Data items
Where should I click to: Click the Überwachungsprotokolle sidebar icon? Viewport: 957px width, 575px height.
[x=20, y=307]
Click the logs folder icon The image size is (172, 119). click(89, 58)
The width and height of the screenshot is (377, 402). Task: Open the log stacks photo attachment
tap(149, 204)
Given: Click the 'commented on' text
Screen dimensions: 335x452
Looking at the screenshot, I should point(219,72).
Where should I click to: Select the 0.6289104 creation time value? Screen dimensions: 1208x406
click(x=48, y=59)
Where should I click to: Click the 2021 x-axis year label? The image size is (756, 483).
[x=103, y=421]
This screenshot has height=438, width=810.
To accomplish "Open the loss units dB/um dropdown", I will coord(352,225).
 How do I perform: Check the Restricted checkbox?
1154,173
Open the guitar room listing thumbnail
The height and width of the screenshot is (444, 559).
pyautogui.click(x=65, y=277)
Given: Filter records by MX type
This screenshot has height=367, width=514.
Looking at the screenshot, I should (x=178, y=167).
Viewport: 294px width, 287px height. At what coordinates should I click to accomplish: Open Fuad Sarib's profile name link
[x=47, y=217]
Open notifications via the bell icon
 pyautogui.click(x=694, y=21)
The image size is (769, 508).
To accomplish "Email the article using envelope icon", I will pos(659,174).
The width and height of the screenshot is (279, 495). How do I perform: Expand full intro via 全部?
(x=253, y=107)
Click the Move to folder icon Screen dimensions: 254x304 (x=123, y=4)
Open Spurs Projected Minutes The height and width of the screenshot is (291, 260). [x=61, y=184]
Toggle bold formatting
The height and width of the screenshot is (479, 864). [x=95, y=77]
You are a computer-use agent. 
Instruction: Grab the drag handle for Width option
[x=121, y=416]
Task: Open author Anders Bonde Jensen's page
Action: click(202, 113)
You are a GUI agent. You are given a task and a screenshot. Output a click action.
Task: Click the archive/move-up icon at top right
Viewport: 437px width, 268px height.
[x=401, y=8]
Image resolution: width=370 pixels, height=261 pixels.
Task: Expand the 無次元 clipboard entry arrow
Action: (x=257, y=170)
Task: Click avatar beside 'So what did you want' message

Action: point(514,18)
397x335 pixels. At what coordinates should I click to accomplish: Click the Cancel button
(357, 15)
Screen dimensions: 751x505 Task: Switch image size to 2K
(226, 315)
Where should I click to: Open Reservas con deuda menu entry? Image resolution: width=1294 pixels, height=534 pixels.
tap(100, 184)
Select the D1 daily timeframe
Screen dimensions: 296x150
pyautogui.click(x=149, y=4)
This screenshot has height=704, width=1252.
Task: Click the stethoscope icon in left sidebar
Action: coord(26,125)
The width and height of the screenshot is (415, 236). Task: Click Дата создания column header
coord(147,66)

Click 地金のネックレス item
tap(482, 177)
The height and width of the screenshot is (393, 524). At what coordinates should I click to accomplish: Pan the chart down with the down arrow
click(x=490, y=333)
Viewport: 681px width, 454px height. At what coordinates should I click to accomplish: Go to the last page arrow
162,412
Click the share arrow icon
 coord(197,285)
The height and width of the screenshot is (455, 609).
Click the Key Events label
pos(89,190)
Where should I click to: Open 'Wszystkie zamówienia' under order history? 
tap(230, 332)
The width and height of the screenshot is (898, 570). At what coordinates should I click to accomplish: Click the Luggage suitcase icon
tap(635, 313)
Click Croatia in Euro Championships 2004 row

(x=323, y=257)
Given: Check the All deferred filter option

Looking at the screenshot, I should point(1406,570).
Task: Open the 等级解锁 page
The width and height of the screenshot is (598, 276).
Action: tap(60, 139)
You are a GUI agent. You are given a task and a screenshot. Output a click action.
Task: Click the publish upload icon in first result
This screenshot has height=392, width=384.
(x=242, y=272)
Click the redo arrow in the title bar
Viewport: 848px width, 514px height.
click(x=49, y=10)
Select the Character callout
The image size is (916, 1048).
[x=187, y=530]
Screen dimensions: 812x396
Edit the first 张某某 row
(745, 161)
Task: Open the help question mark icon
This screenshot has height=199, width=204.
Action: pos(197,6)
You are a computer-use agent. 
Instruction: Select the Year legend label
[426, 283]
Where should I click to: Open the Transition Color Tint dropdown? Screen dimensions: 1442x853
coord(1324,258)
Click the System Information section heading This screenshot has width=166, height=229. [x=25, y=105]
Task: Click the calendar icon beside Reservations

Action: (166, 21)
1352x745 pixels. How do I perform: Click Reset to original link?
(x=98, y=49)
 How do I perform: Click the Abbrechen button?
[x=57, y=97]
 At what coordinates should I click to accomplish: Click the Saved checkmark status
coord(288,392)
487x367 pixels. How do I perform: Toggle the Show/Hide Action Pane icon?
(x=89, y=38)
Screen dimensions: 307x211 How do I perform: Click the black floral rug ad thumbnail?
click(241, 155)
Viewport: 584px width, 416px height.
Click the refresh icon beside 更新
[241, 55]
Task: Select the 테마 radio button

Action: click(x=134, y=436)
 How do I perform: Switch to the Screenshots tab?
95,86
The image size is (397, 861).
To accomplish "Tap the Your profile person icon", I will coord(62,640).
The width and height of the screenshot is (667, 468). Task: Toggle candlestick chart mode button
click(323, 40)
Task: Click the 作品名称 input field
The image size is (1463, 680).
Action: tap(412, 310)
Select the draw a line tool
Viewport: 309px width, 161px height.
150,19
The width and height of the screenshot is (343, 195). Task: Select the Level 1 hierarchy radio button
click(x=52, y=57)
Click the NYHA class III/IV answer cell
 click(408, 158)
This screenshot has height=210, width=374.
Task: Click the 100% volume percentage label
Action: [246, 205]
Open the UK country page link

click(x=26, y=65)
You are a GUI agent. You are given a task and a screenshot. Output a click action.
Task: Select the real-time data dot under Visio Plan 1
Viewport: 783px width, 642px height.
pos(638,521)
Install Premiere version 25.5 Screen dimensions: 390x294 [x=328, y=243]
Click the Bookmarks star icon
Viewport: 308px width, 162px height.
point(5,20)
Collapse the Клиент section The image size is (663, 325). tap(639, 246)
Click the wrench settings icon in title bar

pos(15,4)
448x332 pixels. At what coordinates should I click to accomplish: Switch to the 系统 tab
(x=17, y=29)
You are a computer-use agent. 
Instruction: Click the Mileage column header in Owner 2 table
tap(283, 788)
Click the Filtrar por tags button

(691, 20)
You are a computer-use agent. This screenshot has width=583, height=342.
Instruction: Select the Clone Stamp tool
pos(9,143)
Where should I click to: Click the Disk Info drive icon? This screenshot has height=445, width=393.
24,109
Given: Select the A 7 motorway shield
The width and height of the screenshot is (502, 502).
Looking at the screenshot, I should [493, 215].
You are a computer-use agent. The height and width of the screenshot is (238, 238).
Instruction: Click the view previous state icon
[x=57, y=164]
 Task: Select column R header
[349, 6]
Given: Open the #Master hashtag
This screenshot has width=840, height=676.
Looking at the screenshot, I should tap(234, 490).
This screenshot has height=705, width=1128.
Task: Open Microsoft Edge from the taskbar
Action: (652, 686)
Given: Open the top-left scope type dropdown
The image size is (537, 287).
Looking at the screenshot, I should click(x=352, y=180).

→ How to complete this task
Where a line of the data contains "type", copy that line.

→ Response area
Given: Filter records by MX type
Given: Open the top-left scope type dropdown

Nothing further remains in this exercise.